Baudin suspects the real motivation behind the charges was that AOL was no longer making any money from the area. When AOL had hourly pricing, the area generated a fair amount of revenue for the online company because people spent time there downloading software and asking technical questions, Baudin said.

But when AOL went to flat rate pricing, their incentive disappeared.

Baudin added that he wouldn't mind paying a smaller fee, but to companies with sales numbering in the low millions--if that high--$55,000 could mean a high-level staff position.

Baudin wants members on Friday to stop providing information to customers and instead send email letters to them explaining why.

He acknowledged, however, that there was little enthusiasm for a "strike."

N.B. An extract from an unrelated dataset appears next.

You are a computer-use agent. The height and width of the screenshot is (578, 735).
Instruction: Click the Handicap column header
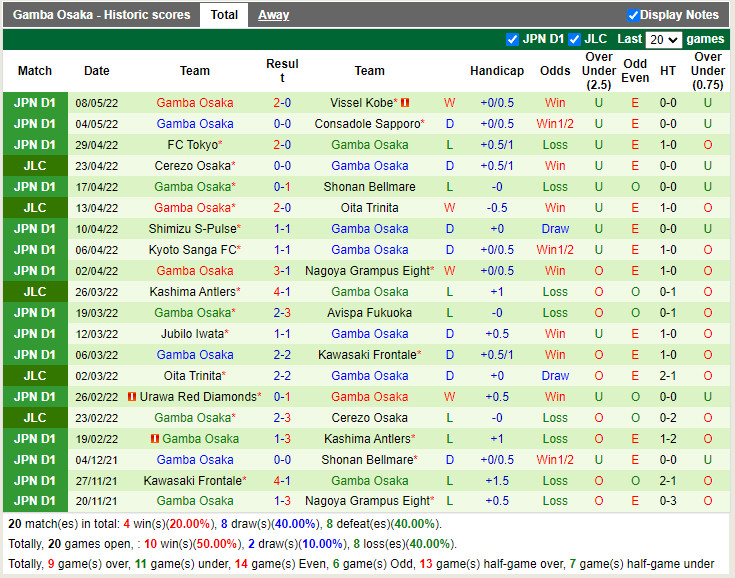pos(497,71)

Instead, many are just leaving quietly.

"I feel a bit abused," said Jerry Saperstein who runs FontBank, a typeface publisher. Saperstein said he was mostly upset by the "abrupt" way in which businesses were informed about the change. They received a brochure and cover letter that began, "America Online is offering an exciting opportunity exclusively to current AOL Company Connection partners," and then went on to explain that they would be billed mostly for services that they had previously gotten for free.

"The idea of spending $55,000 a year on tech support for our own users and AOL users is preposterous. It's a classic case of exploitation."

But, he added, "It's nothing I'd go to war over."